* _Required actions_
[A] In the Featuretools blog post, what is the churn model meant to predict?
[B] Say whether each statement agrees with the Featuretools blog post, quoting the words that decide it: (i) Featuretools is an open source Python framework. (ii) The pandas work was done in a Jupyter notebook. (iii) Restaurants are featured on the aggregator site at no cost.
[C] Go on with the Featuretools blog post from where it stops.

--- Start of Supplied text ---

Uses of Automated Feature Engineering for Predictive Modelling

by Aug 7, 2019Blog, Other

Introduction

I am an intern learning about generating predictive models. Manual feature engineering is a critical part of the model building process. With the advent of automated feature engineering by Featuretools, an open source python framework, manual processes can be minimized, allowing for a combination of manual and automated features to maximize the efficiency and accuracy of a model. 

The idea for this project is to leverage the automated feature engineering functionality of Featuretools with a specific use case to learn more about the generated features and their importance to model building. The use case is for a restaurant aggregator site like Yelp, which has clients who pay to have their restaurant featured. Through the site, consumers are able to book reservations and place various filters on restaurants they are searching for, such as area and cuisine.

The use case is to help the aggregator site to make sure restaurants do not churn. The goal of the model is to predict which clients are likely to leave. Knowing early can help the aggregator site be proactive in preventing churn.

Goals of the project

Objectives include 1) using Featuretools to observe what kind of features are automatically generated based on our data and 2) ascertaining how significant the generated features are respective to our use case model.

Aspects of this project include creating unique indices for datasets, creating entity sets containing multiple datasets, and defining the relationship between those datasets. The next step requires deep synthesis learning with Featuretools to automate features that are added to our primary dataset. Production and analyses of multiple models simulated from different versions of this data (combination of manual and automated features, only manual features, and only automated features) will help determine the use of Featuretools and its implications for future modelling.

Data Variables

Client Data

  1. Agent ID: The ID of the agent assigned to the restaurant
  2. Client ID: the ID number of a specific restaurant
  3. Client Join Date: the date the restaurant was added to the aggregator site
  4. Client Left Date: if applicable, the date the restaurant left the aggregator site
  5. Total number of seats: Maximum occupancy of the restaurant
  6. Internet reservation: whether a user of the site can make an online reservation for a restaurant [yes/no]
  7. Service Level: subscription level of client

Call Data

  1. Client ID: the ID number of a specific restaurant
  2. Date: the date and time of the call from an agent to that restaurant 
  3. Agent_ID: the ID of the agent who called the restaurant
  4. Notes: content of the call

Data Manipulation

Before using Featuretools to perform automated feature engineering, data manipulation of client and call data was required. Using pandas in a Jupyter notebook allowed for standard operations such as loading client and call datasets, dropping columns, and adding a churn flag column.

--- End of Supplied text ---
--- Start of Given records ---

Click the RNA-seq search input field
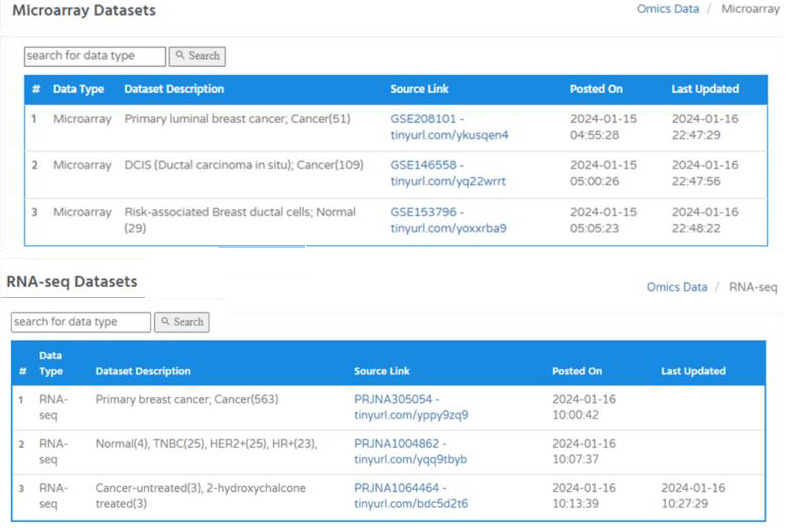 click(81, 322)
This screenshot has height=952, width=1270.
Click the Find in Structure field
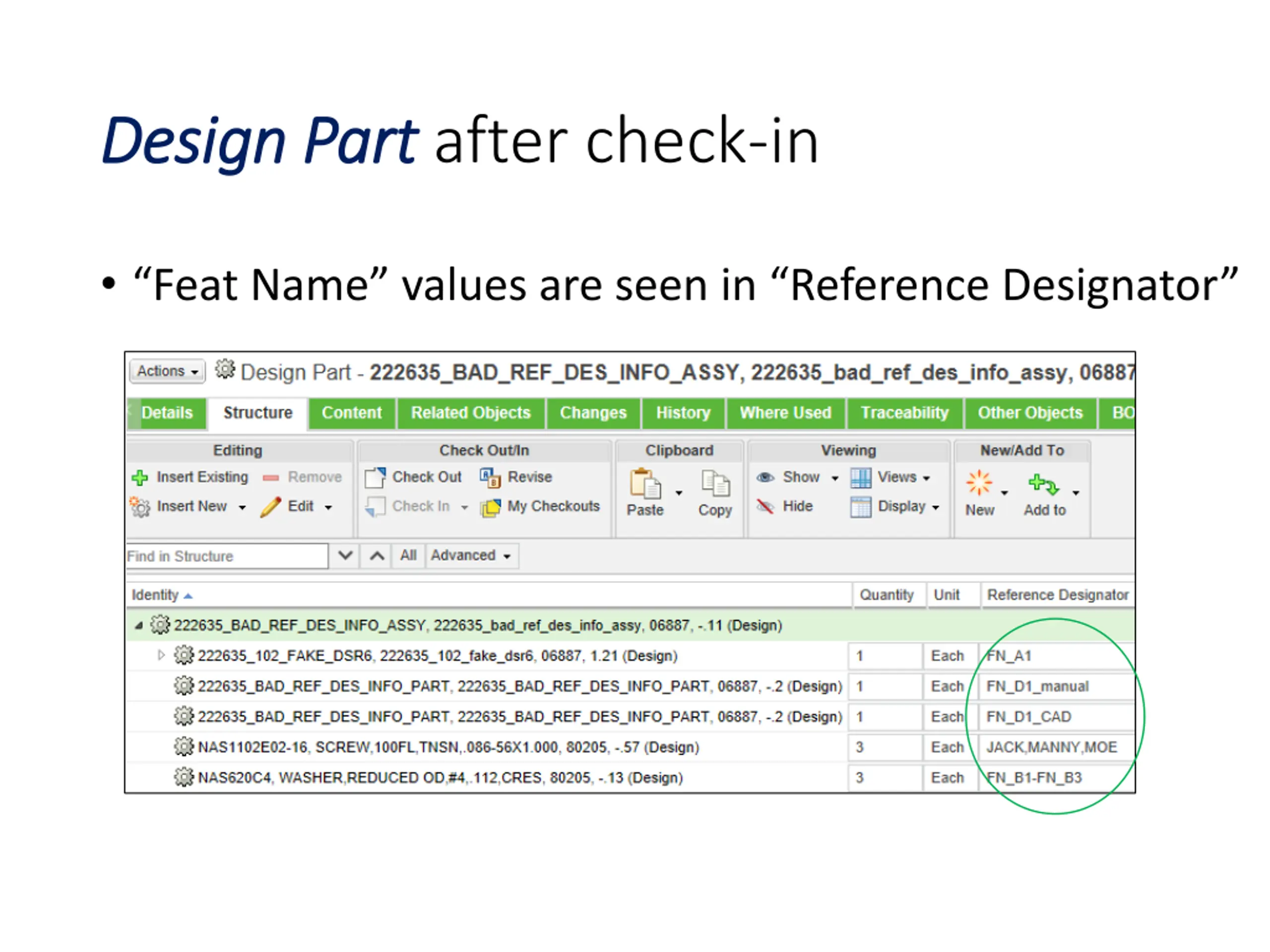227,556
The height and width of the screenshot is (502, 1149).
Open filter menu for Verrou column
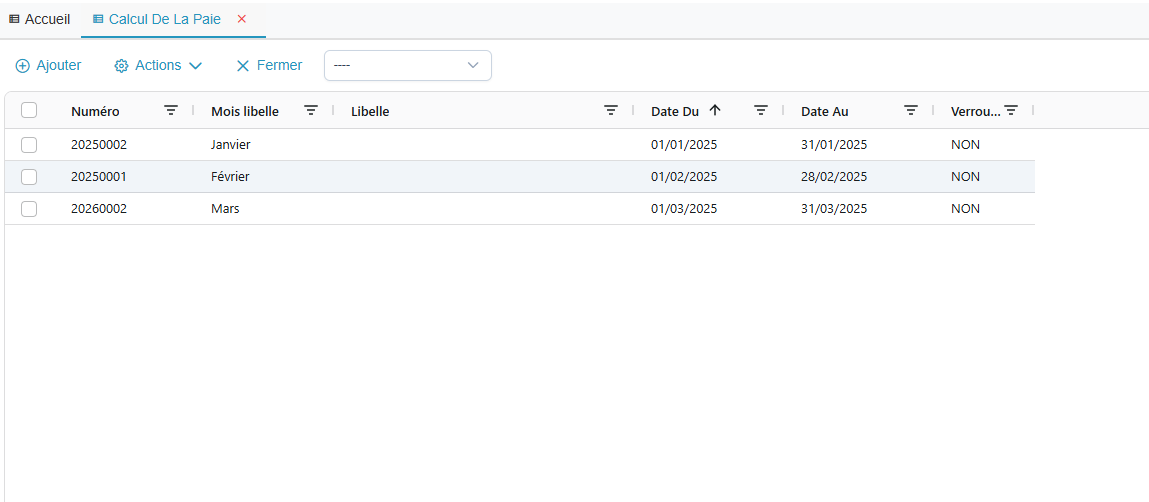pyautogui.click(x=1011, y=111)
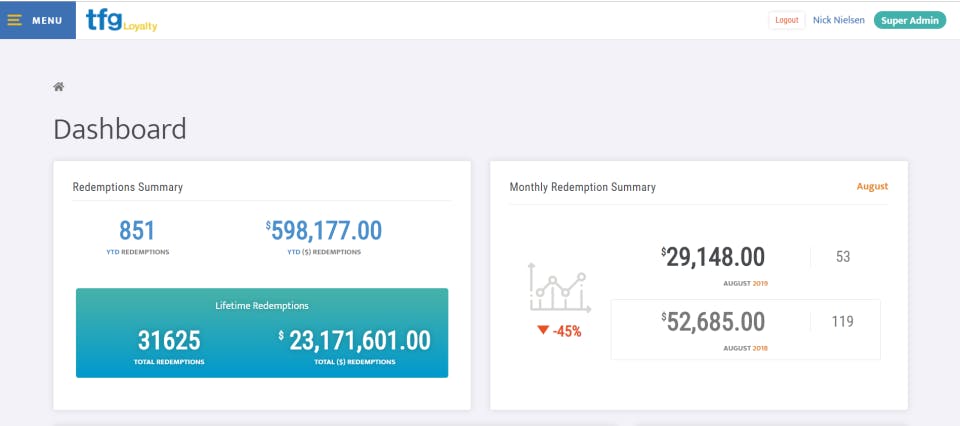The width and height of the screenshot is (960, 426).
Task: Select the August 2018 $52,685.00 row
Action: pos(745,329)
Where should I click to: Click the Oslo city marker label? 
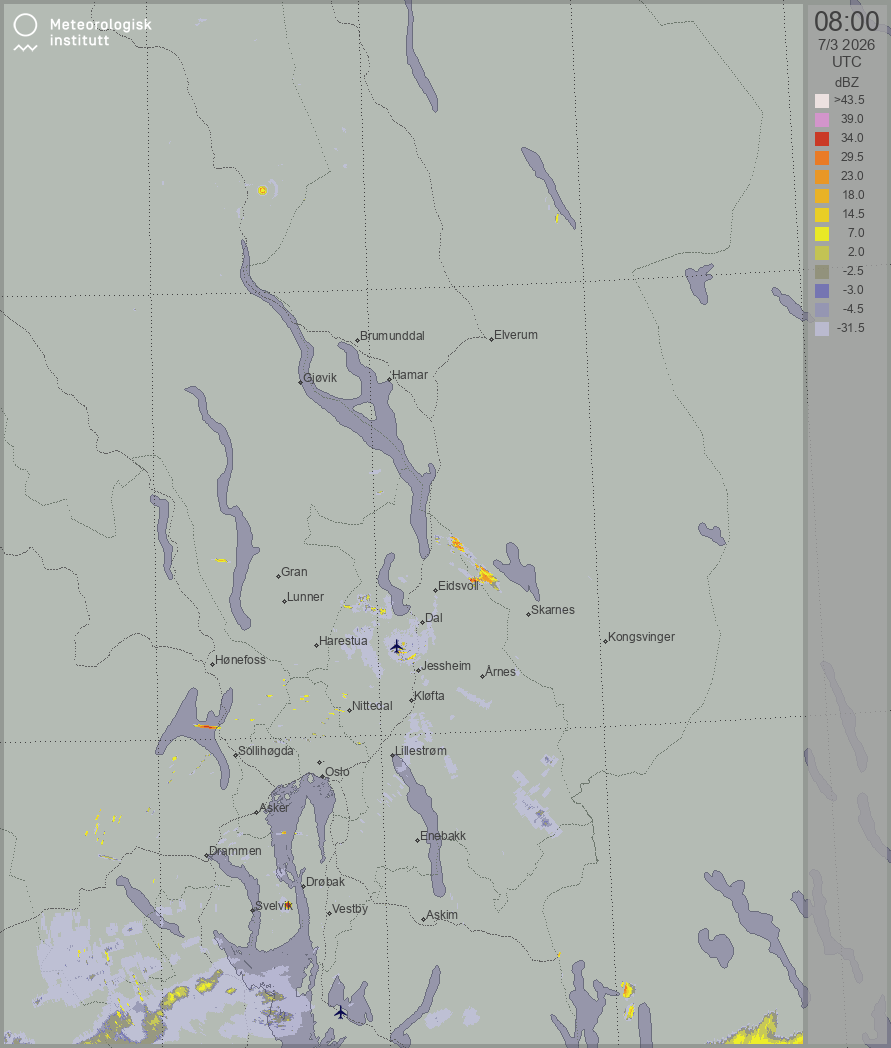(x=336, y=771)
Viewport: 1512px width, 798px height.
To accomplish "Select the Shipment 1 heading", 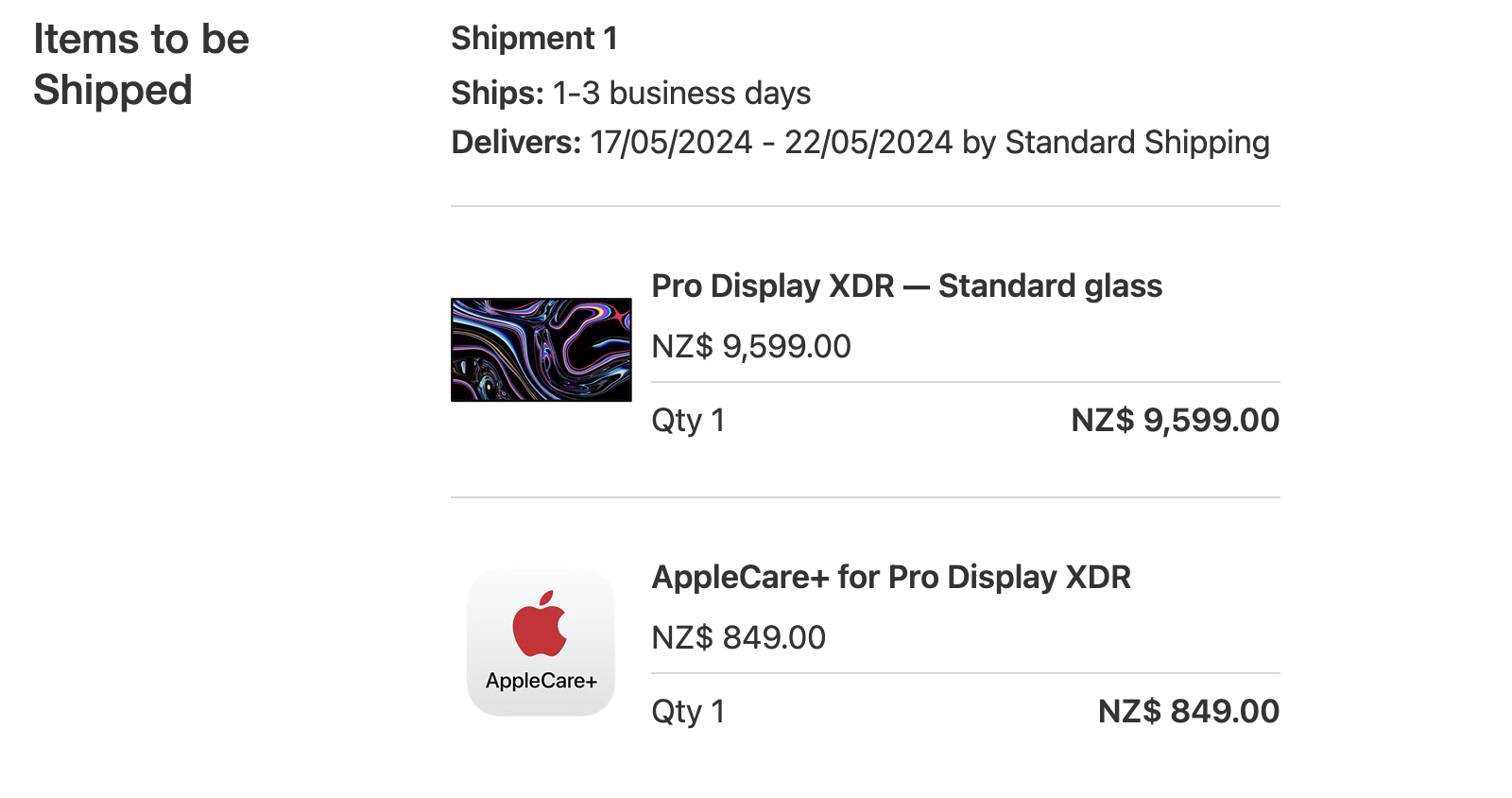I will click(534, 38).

--- End of Given records ---

* _Task responses_
[A] It predicts which clients are likely to leave.

[B]
(i) Yes: "Featuretools, an open source python framework"
(ii) Yes: "Using pandas in a Jupyter notebook allowed for standard operations"
(iii) No: "which has clients who pay to have their restaurant featured"

[C]
#Read in the data

client_cleaned = pd.read_csv(‘client.csv’, parse_dates = [‘Date_Added_as_Client’])

calls_cleaned = pd.read_csv(‘result.csv’, parse_dates = [‘CallDate’])

#Cleaning up data and removing Japanese character fields

clients = client_cleaned.drop(columns=[‘Store_Name’,’Location’,

                               ‘Documents_for_Leaving’,

                               ‘Documents_for_Leaving_Memo’,

                               ‘Genre_of_Food’, 

                               ‘Average_customer_transaction’,

                               ‘Search_budget’,

                               ‘Regular_Holiday’, 

                               ‘Service_Area’,

                               ‘Middle_Service_Area’,

                               ‘Area’])

calls = calls_cleaned.drop

(columns=[‘ClientTalker’,’Dialogue_channel’,

          ‘Reason_For_Call’,’CallResult’])

#Creating a churn flag column for the client data

def is_nan(x):

    return isinstance(x, float) and math.isnan(x)

def churn(data):

    if not is_nan(data):

        return 1

    else:

        return 0

clients[‘churn_flag’] = clients[‘Date_Left’].apply(churn)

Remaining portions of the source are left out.